Nanterre Université

Nanterre Université11 janvier 2018

En partenariat avec l'université de Paris Nanterre, des étudiants formés par la ZEP ont récolté ces témoignages.

Ma communauté Twitter m’a sauvé la vie

Collégienne, Léa a trouvé un refuge sur Twitter. Mal dans sa peau, ce sont des inconnus, rencontrés en ligne, qui l'ont aidée à s'affirmer. Un soutien numérique, mais bien réel !

Par Nanterre Université11 janvier 2018

Depuis que je suis toute petite, j’ai des problèmes pour parler avec les gens en vrai. En primaire, ça allait plutôt bien. On est petits donc j’étais juste un peu toute seule. Au collège, c’est devenu plus dur. J’ai commencé à avoir une espèce de pré-crise d’adolescence « emo ».

Emo, c’est un mouvement esthétique et musical, très sombre, un peu passé de mode aujourd’hui. C’est pas gothique, c’est pas métal, c’est juste emo. Donc j’ai eu une période comme ça. Attention c’était pas une petite période : je suis restée dans ce délire pendant genre 5 ans.
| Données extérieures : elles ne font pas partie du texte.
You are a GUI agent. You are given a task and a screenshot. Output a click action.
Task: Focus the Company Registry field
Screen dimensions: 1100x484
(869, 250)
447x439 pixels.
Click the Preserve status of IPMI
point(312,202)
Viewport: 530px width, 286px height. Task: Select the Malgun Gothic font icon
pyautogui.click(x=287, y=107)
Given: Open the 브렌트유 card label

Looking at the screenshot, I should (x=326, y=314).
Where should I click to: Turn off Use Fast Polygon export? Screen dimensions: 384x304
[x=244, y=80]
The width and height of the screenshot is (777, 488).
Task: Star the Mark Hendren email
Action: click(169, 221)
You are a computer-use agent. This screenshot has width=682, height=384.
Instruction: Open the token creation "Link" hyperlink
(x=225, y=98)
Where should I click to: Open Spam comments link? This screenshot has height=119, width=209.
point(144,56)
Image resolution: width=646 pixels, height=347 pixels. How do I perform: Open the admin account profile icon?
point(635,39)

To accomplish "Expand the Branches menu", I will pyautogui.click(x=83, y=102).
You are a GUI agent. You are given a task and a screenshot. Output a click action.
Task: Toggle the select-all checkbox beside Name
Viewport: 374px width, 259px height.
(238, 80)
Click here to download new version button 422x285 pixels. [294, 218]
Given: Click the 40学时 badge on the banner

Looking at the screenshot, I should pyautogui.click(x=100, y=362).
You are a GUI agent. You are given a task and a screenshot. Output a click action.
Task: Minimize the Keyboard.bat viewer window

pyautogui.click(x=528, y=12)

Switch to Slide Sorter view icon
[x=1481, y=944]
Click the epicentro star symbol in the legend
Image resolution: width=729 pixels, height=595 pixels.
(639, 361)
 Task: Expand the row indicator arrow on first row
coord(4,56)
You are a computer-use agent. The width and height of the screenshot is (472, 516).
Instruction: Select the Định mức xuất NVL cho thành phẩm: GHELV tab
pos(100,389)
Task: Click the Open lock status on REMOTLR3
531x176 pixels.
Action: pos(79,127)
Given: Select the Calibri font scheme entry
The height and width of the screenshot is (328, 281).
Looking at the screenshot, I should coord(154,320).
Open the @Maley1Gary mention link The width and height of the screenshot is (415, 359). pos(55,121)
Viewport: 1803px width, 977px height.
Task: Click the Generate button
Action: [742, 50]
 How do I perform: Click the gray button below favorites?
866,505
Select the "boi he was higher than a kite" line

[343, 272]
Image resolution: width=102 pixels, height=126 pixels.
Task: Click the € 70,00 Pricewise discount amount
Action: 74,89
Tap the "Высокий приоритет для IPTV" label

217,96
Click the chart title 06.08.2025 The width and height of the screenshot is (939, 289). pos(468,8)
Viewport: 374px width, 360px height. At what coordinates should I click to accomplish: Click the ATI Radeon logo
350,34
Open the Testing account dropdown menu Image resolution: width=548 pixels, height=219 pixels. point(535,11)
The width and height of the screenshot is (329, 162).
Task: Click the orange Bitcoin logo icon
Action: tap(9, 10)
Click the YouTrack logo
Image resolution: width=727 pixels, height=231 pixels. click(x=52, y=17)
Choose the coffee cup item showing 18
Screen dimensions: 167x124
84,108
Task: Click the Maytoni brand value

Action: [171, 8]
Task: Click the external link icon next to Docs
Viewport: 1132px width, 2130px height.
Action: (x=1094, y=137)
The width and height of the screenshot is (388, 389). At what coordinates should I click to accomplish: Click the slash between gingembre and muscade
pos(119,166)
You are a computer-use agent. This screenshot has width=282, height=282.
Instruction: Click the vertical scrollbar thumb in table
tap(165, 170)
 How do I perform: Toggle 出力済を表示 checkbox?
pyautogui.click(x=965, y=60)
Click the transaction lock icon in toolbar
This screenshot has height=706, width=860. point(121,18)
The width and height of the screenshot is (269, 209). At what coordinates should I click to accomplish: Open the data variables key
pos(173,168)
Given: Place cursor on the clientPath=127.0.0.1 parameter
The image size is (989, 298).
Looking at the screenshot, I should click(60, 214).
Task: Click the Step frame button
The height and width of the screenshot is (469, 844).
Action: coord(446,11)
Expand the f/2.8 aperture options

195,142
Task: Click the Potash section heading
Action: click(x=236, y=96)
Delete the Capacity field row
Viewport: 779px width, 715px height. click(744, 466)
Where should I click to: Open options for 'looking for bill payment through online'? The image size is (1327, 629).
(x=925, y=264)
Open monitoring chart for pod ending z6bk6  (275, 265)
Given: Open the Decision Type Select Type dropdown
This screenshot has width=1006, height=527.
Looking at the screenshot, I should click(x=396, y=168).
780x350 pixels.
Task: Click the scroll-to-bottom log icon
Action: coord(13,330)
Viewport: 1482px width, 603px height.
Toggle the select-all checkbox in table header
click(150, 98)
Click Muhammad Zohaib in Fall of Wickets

Ça tenait les gens à l’écart. C’est à ce moment que j’ai commencé à traîner sur des forums, mais c’est sur Twitter que j’ai vraiment pu me libérer.

Une communauté qui m’a donné confiance en moi

Twitter, c’est un réseau social qui joue surtout sur l’instantanéité. Tu postes un truc, ce à quoi tu penses, ce que tu fais, la musique que t’écoutes, le films que tu regardes, peu importe. Si tu as des followers, des gens qui vont suivre tes tweets, ils vont pouvoir te répondre. Ou bien reposter ce que tu viens de dire pour le partager à leurs propres followers.

Sur Twitter, j’ai rencontré les gens qui m’ont permis de prendre confiance en moi dans la vraie vie. Il y a une vraie communauté de gens sympas sur ce réseau. Alors, bien sûr, il y a aussi des personnes beaucoup moins sympas, qui sont là pour embêter tout le monde, mais ceux-là, j’ai réussi à les éviter.

Les gens m’ont aidée en étant là, tout simplement. J’allais pas bien du tout, alors je le postais, et ils étaient toujours un ou deux à répondre, à me réconforter, à m’envoyer des messages en privé aussi, pour me sortir de ma solitude. C’est très réconfortant, quand t’as 14-15 ans, de savoir que des gens se préoccupent de toi.

Sur Twitter, prévenir avant de « partir »

Ça m’a beaucoup aidée à prendre confiance à moi. Ils m’ont motivé à m’habiller comme je voulais, à me maquiller comme je voulais, à ne pas craindre le regard et les mots des autres. C’est dingue comme des inconnus peuvent te sauver la vie parfois.
Aujourd’hui, j’ai des amis en chair et en os, alors je ne vais quasiment plus sur Twitter.

Il a fallu que je prévienne quand même, avant de « partir », vous imaginez ? Je disparais, sans laisser de trace, sans dire au revoir ? Ils se seraient inquiétés… Je pense qu’ils m’ont un peu sauvé la vie, juste par leur gentillesse. Moi j’étais une gamine un peu paumée, et eux c’était peut-être pareil, j’en sais rien, mais on se serrait les coudes, et on était là les uns pour les autres.